Restate every record that follows, keeping it exact.

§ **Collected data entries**
● ● ● ●
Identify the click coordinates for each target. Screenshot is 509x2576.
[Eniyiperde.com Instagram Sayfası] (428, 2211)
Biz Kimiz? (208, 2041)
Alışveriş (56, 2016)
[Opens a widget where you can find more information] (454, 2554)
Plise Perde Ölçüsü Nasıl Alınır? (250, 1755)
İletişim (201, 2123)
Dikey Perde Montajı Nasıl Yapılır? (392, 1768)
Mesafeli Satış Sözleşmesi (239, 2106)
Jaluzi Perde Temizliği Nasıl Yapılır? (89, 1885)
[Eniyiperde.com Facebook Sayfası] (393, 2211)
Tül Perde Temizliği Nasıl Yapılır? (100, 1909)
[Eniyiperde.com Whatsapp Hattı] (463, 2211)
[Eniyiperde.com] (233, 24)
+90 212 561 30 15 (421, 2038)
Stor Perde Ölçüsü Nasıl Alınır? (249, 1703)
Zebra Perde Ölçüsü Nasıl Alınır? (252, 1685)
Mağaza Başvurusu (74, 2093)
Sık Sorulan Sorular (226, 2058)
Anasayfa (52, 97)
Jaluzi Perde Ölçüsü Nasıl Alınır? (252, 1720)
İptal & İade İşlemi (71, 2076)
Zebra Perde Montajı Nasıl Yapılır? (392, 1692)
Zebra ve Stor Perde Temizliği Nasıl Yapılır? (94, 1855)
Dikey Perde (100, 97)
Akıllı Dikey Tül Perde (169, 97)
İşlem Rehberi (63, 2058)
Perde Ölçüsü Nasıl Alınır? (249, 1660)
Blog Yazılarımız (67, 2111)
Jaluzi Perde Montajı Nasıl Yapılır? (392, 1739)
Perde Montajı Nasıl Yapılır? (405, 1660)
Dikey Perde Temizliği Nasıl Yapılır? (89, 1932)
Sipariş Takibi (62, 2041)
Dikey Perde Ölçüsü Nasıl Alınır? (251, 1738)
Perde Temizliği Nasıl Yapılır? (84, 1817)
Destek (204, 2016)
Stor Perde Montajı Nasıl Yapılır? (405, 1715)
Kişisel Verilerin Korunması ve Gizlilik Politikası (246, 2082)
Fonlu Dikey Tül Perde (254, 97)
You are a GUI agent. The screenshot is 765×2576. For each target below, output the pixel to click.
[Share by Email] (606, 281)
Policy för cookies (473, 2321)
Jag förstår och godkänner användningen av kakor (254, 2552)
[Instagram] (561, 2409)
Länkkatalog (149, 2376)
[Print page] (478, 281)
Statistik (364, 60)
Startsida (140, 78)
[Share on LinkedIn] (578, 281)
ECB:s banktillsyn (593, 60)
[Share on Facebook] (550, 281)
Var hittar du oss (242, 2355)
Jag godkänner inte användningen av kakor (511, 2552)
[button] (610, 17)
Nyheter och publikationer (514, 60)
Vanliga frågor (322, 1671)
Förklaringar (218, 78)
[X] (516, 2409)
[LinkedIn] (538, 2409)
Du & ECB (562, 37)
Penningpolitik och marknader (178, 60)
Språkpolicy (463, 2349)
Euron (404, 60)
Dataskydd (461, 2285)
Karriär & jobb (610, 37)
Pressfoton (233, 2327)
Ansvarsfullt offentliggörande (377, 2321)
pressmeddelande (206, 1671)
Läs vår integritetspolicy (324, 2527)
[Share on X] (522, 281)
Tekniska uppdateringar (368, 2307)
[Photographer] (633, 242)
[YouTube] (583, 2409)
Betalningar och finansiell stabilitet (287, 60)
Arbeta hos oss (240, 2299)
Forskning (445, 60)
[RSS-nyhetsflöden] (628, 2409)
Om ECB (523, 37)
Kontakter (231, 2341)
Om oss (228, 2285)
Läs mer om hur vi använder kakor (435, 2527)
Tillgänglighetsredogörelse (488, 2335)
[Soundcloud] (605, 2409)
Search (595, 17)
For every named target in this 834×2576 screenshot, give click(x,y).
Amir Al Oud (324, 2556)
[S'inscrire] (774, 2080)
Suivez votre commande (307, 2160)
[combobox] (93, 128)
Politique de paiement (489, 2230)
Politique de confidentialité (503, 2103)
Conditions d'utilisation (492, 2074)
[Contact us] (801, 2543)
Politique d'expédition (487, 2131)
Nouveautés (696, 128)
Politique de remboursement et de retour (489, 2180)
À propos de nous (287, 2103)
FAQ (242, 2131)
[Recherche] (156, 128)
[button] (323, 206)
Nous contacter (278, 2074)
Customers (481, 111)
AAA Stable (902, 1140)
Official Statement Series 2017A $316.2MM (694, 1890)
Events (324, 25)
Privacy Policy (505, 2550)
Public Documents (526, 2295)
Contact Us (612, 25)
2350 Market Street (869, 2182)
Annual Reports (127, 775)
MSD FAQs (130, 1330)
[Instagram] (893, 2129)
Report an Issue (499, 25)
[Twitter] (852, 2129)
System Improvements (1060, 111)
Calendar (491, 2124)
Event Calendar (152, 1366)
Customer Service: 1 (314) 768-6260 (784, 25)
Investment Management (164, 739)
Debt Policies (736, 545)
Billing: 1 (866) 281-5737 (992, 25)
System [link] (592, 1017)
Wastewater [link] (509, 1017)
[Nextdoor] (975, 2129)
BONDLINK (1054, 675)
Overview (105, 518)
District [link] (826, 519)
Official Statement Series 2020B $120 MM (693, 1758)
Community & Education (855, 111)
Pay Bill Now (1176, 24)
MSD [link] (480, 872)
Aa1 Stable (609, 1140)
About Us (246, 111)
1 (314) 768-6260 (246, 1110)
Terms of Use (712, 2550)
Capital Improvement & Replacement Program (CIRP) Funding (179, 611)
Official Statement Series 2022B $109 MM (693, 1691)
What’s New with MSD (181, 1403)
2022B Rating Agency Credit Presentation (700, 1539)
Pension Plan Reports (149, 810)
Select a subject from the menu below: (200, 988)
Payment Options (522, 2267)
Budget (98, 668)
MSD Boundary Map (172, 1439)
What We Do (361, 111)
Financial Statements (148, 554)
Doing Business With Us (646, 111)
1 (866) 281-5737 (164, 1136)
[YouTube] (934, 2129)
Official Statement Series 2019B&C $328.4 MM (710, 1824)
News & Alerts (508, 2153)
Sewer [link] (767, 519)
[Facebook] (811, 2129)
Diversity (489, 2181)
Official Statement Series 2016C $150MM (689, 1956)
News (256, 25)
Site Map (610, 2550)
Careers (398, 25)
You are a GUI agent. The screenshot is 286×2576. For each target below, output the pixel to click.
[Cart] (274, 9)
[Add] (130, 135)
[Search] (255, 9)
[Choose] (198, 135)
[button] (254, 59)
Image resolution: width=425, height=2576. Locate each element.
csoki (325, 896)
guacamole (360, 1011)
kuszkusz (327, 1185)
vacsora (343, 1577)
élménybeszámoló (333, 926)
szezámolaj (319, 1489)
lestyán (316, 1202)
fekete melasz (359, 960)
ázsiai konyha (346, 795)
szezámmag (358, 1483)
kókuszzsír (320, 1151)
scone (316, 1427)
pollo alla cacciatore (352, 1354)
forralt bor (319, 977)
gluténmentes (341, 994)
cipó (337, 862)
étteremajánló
● ● ● ●
§ **Output below**
Identify the click coordinates for each target. Screenshot is 509x2576.
[Eniyiperde.com Instagram Sayfası] (428, 2211)
Biz Kimiz? (208, 2041)
Alışveriş (56, 2016)
[Opens a widget where you can find more information] (454, 2554)
Plise Perde Ölçüsü Nasıl Alınır? (250, 1755)
İletişim (201, 2123)
Dikey Perde Montajı Nasıl Yapılır? (392, 1768)
Mesafeli Satış Sözleşmesi (239, 2106)
Jaluzi Perde Temizliği Nasıl Yapılır? (89, 1885)
[Eniyiperde.com Facebook Sayfası] (393, 2211)
Tül Perde Temizliği Nasıl Yapılır? (100, 1909)
[Eniyiperde.com Whatsapp Hattı] (463, 2211)
[Eniyiperde.com] (233, 24)
+90 212 561 30 15 (421, 2038)
Stor Perde Ölçüsü Nasıl Alınır? (249, 1703)
Zebra Perde Ölçüsü Nasıl Alınır? (252, 1685)
Mağaza Başvurusu (74, 2093)
Sık Sorulan Sorular (226, 2058)
Anasayfa (52, 97)
Jaluzi Perde Ölçüsü Nasıl Alınır? (252, 1720)
İptal & İade İşlemi (71, 2076)
Zebra Perde Montajı Nasıl Yapılır? (392, 1692)
Zebra ve Stor Perde Temizliği Nasıl Yapılır? (94, 1855)
Dikey Perde (100, 97)
Akıllı Dikey Tül Perde (169, 97)
İşlem Rehberi (63, 2058)
Perde Ölçüsü Nasıl Alınır? (249, 1660)
Blog Yazılarımız (67, 2111)
Jaluzi Perde Montajı Nasıl Yapılır? (392, 1739)
Perde Montajı Nasıl Yapılır? (405, 1660)
Dikey Perde Temizliği Nasıl Yapılır? (89, 1932)
Sipariş Takibi (62, 2041)
Dikey Perde Ölçüsü Nasıl Alınır? (251, 1738)
Perde Temizliği Nasıl Yapılır? (84, 1817)
Destek (204, 2016)
Stor Perde Montajı Nasıl Yapılır? (405, 1715)
Kişisel Verilerin Korunması ve Gizlilik Politikası (246, 2082)
Fonlu Dikey Tül Perde (254, 97)
You are a GUI agent. The screenshot is 765×2576. For each target below, output the pixel to click.
[Share by Email] (606, 281)
Policy för cookies (473, 2321)
Jag förstår och godkänner användningen av kakor (254, 2552)
[Instagram] (561, 2409)
Länkkatalog (149, 2376)
[Print page] (478, 281)
Statistik (364, 60)
Startsida (140, 78)
[Share on LinkedIn] (578, 281)
ECB:s banktillsyn (593, 60)
[Share on Facebook] (550, 281)
Var hittar du oss (242, 2355)
Jag godkänner inte användningen av kakor (511, 2552)
[button] (610, 17)
Nyheter och publikationer (514, 60)
Vanliga frågor (322, 1671)
Förklaringar (218, 78)
[X] (516, 2409)
[LinkedIn] (538, 2409)
Du & ECB (562, 37)
Penningpolitik och marknader (178, 60)
Språkpolicy (463, 2349)
Euron (404, 60)
Dataskydd (461, 2285)
Karriär & jobb (610, 37)
Pressfoton (233, 2327)
Ansvarsfullt offentliggörande (377, 2321)
pressmeddelande (206, 1671)
Läs vår integritetspolicy (324, 2527)
[Share on X] (522, 281)
Tekniska uppdateringar (368, 2307)
[Photographer] (633, 242)
[YouTube] (583, 2409)
Betalningar och finansiell stabilitet (287, 60)
Arbeta hos oss (240, 2299)
Forskning (445, 60)
[RSS-nyhetsflöden] (628, 2409)
Om ECB (523, 37)
Kontakter (231, 2341)
Om oss (228, 2285)
Läs mer om hur vi använder kakor (435, 2527)
Tillgänglighetsredogörelse (488, 2335)
[Soundcloud] (605, 2409)
Search (595, 17)
For every named target in this 834×2576 screenshot, give click(x,y).
Amir Al Oud (324, 2556)
[S'inscrire] (774, 2080)
Suivez votre commande (307, 2160)
[combobox] (93, 128)
Politique de paiement (489, 2230)
Politique de confidentialité (503, 2103)
Conditions d'utilisation (492, 2074)
[Contact us] (801, 2543)
Politique d'expédition (487, 2131)
Nouveautés (696, 128)
Politique de remboursement et de retour (489, 2180)
À propos de nous (287, 2103)
FAQ (242, 2131)
[Recherche] (156, 128)
[button] (323, 206)
Nous contacter (278, 2074)
Customers (481, 111)
AAA Stable (902, 1140)
Official Statement Series 2017A $316.2MM (694, 1890)
Events (324, 25)
Privacy Policy (505, 2550)
Public Documents (526, 2295)
Contact Us (612, 25)
2350 Market Street (869, 2182)
Annual Reports (127, 775)
MSD FAQs (130, 1330)
[Instagram] (893, 2129)
Report an Issue (499, 25)
[Twitter] (852, 2129)
System Improvements (1060, 111)
Calendar (491, 2124)
Event Calendar (152, 1366)
Customer Service: 1 (314) 768-6260 (784, 25)
Investment Management (164, 739)
Debt Policies (736, 545)
Billing: 1 (866) 281-5737 (992, 25)
System [link] (592, 1017)
Wastewater [link] (509, 1017)
[Nextdoor] (975, 2129)
BONDLINK (1054, 675)
Overview (105, 518)
District [link] (826, 519)
Official Statement Series 2020B $120 MM (693, 1758)
Community & Education (855, 111)
Pay Bill Now (1176, 24)
MSD [link] (480, 872)
Aa1 Stable (609, 1140)
About Us (246, 111)
1 (314) 768-6260 (246, 1110)
Terms of Use (712, 2550)
Capital Improvement & Replacement Program (CIRP) Funding (179, 611)
Official Statement Series 2022B $109 MM (693, 1691)
What’s New with MSD (181, 1403)
2022B Rating Agency Credit Presentation (700, 1539)
Pension Plan Reports (149, 810)
Select a subject from the menu below: (200, 988)
Payment Options (522, 2267)
Budget (98, 668)
MSD Boundary Map (172, 1439)
What We Do (361, 111)
Financial Statements (148, 554)
Doing Business With Us (646, 111)
1 (866) 281-5737 (164, 1136)
[YouTube] (934, 2129)
Official Statement Series 2019B&C $328.4 MM (710, 1824)
News & Alerts (508, 2153)
Sewer [link] (767, 519)
[Facebook] (811, 2129)
Diversity (489, 2181)
Official Statement Series 2016C $150MM (689, 1956)
News (256, 25)
Site Map (610, 2550)
Careers (398, 25)
You are a GUI agent. The screenshot is 286×2576. For each target below, output the pixel to click.
[Cart] (274, 9)
[Add] (130, 135)
[Search] (255, 9)
[Choose] (198, 135)
[button] (254, 59)
Image resolution: width=425, height=2576. Locate each element.
csoki (325, 896)
guacamole (360, 1011)
kuszkusz (327, 1185)
vacsora (343, 1577)
élménybeszámoló (333, 926)
szezámolaj (319, 1489)
lestyán (316, 1202)
fekete melasz (359, 960)
ázsiai konyha (346, 795)
szezámmag (358, 1483)
kókuszzsír (320, 1151)
scone (316, 1427)
pollo alla cacciatore (352, 1354)
forralt bor (319, 977)
gluténmentes (341, 994)
cipó (337, 862)
étteremajánló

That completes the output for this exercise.